The ATA is at it again!  Numerous attempts have been made to slip in at the 11th hour, legislation imposing Federal regulations over State Rights which protect trucker wages. Voting will take place prior to March 23rd.
If passed, this latest anti-trucker wage preemption language would put an end to drivers ever having to be paid legally for ALL time, including excessive detention time.

ATTENTION Truckers: Tell Congress to Remove Section 134 of the House T-HUD Appropriations bill in the final spending package

The ATA is NOW sending out a CALL to Action for everyone, including their members, and even drivers, to contact their Senators and Representative, requesting that they KEEP the anti- trucker Preemptive “Denham Language” in  Section 134 of the House passed Transportation, Housing & Urban Development (T-HUD) appropriations bill in the final spending package. 

Those supporting the anti-trucker Preemption language in SECTION 134 of T-HUD bill are; American Trucking Associations, the 50 ATA- affiliated state trucking associations, the National Private Truck Council, the Truckload Carriers Association, and the Truck Renting and Leasing Association.

This is the 4th time the ATA has attempted since 2015 to get this language in a bill for the sole purpose of ensuring truckers will not be paid for anything more than their piece work wages, such as cents per mile.

Anti-Trucker wage language in 2 bills to ensure cheap labor and high profits

Basically what the ATA is stating, is that States have NO RIGHT to tell motor carriers that their drivers must be paid for all time, including waiting, detention, paperwork and all non driving tasks.  This is based on the distortion of what they say “Congress intended” to mean in the H.R.2739  Federal Aviation Administration Authorization Act of 1994 49 -USC 40101  P. 37 of 39 — Title VI Intrastate Transportation of property
Sec 601 Preemption of Intrastate Transportation of property.

When the carriers went to court with this argument, the Federal Courts sided with the drivers on numerous occasions. The ATA then decided to got to Congress, (just as they did to get the ELD mandate approved), so they could have the Denham- Preemption language included in numerous bills.
This most recent attempt is in section Section 134 of the House passed Transportation, Housing & Urban Development (T-HUD) appropriations bill in the final spending package. p43 of 123.

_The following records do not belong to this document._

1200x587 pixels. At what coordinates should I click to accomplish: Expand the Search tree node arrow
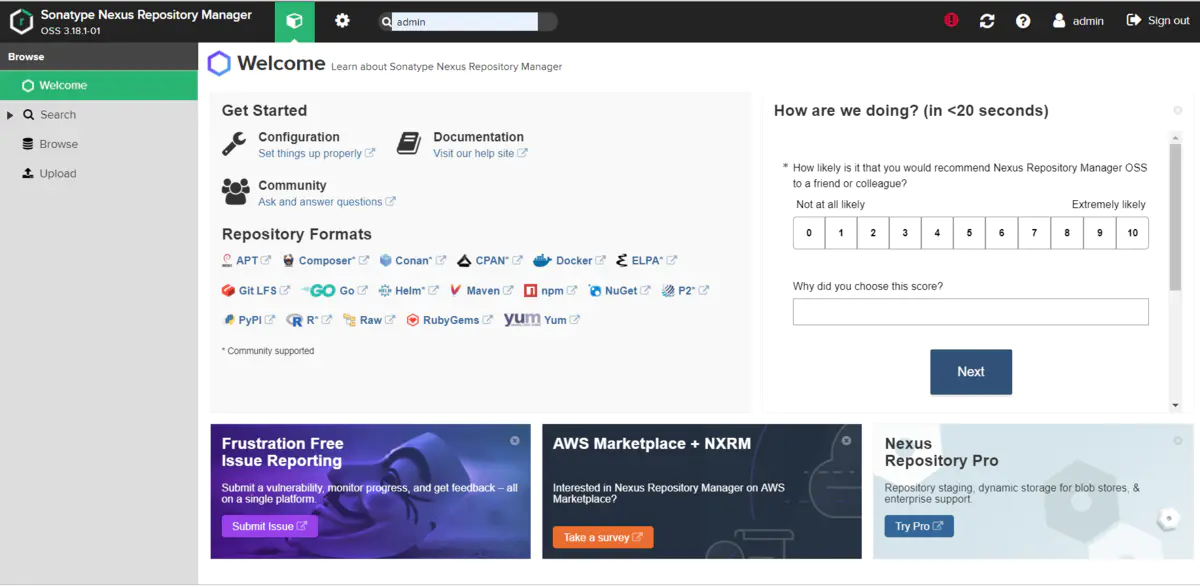(x=10, y=115)
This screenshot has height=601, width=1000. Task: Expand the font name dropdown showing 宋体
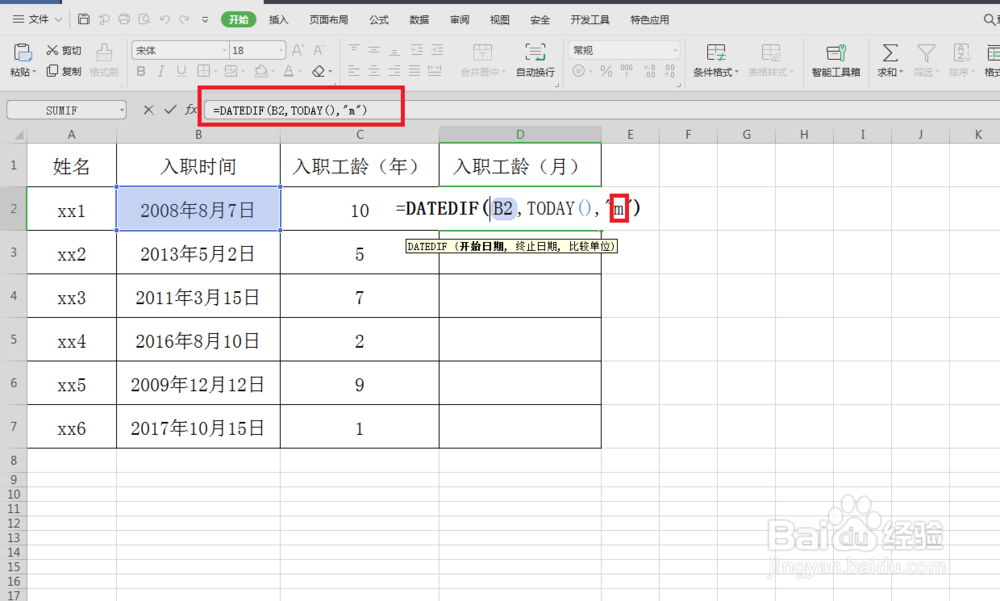tap(224, 50)
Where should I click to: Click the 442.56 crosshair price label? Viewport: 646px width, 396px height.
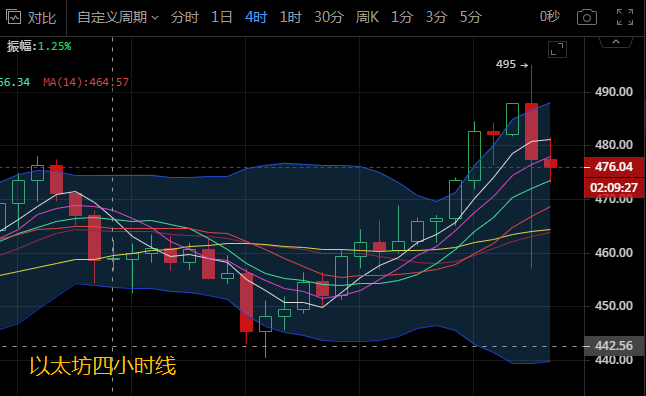[x=614, y=345]
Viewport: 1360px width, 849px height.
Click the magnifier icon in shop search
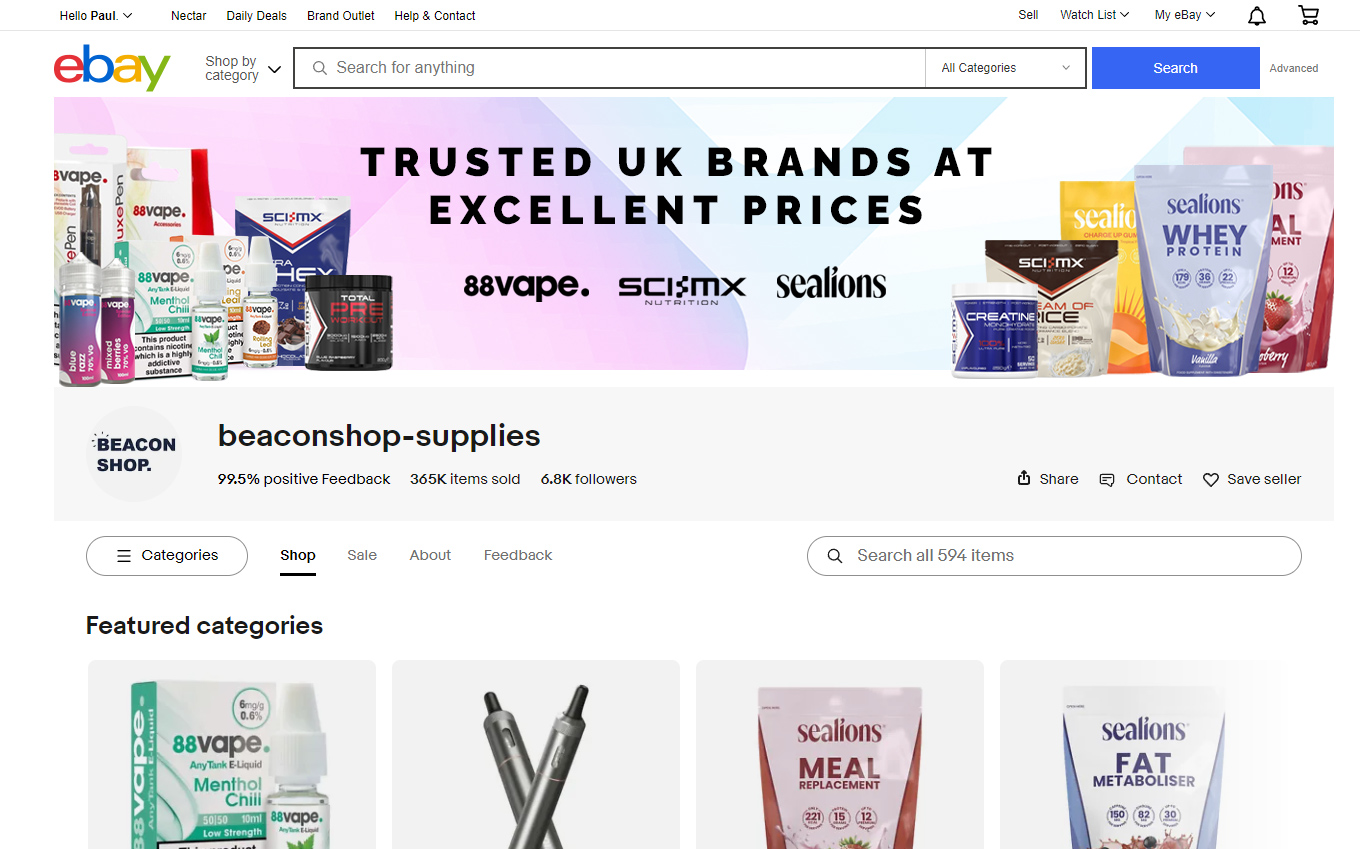point(835,556)
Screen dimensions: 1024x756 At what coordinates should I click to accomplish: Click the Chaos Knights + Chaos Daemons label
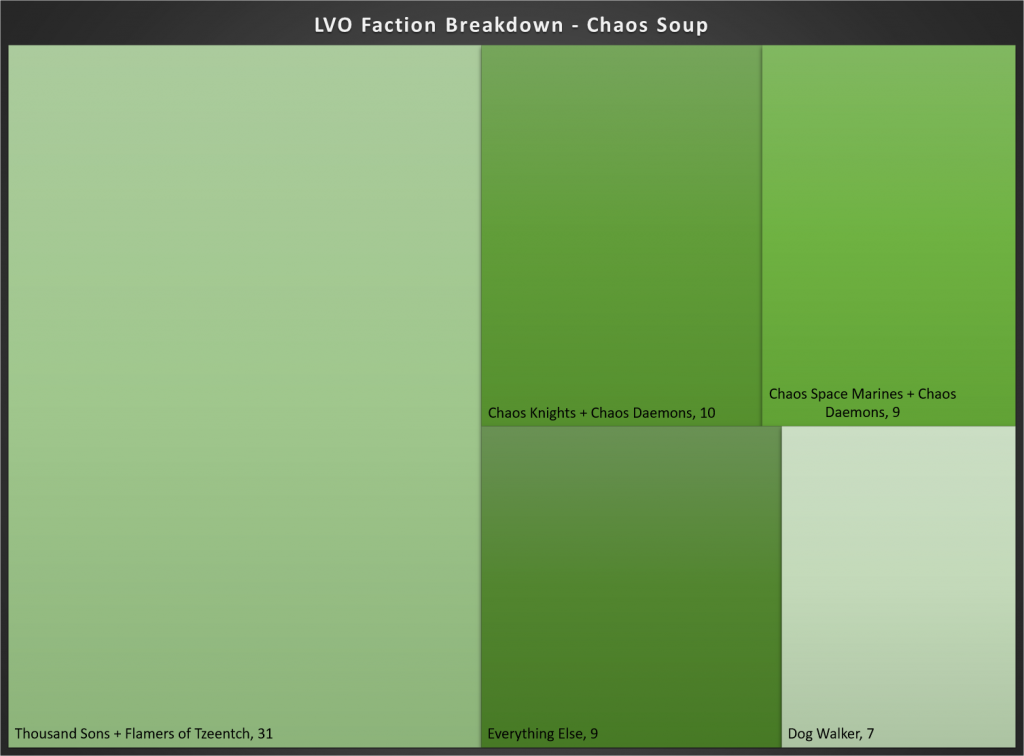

ATA wants Federal Laws- Truckers Say NO! Give states the power

We have written about this numerous times along with other truckers and organizations who understand the seriousness and repercussions of this bill’s language, should it be included. Here are a series of videos drivers have created talking about the attempted ATA wage theft legislation

The ATA is using every tactic they can find, including telling drivers and those in Congress that it is only about Meal and Rest Breaks.  It is not. It is about preempting states rights and states’ labor laws which prevent carriers from exploiting their drivers. Drivers do NOT have to take these breaks, but they do have to be paid for rest breaks.  Meal break time is not paid for.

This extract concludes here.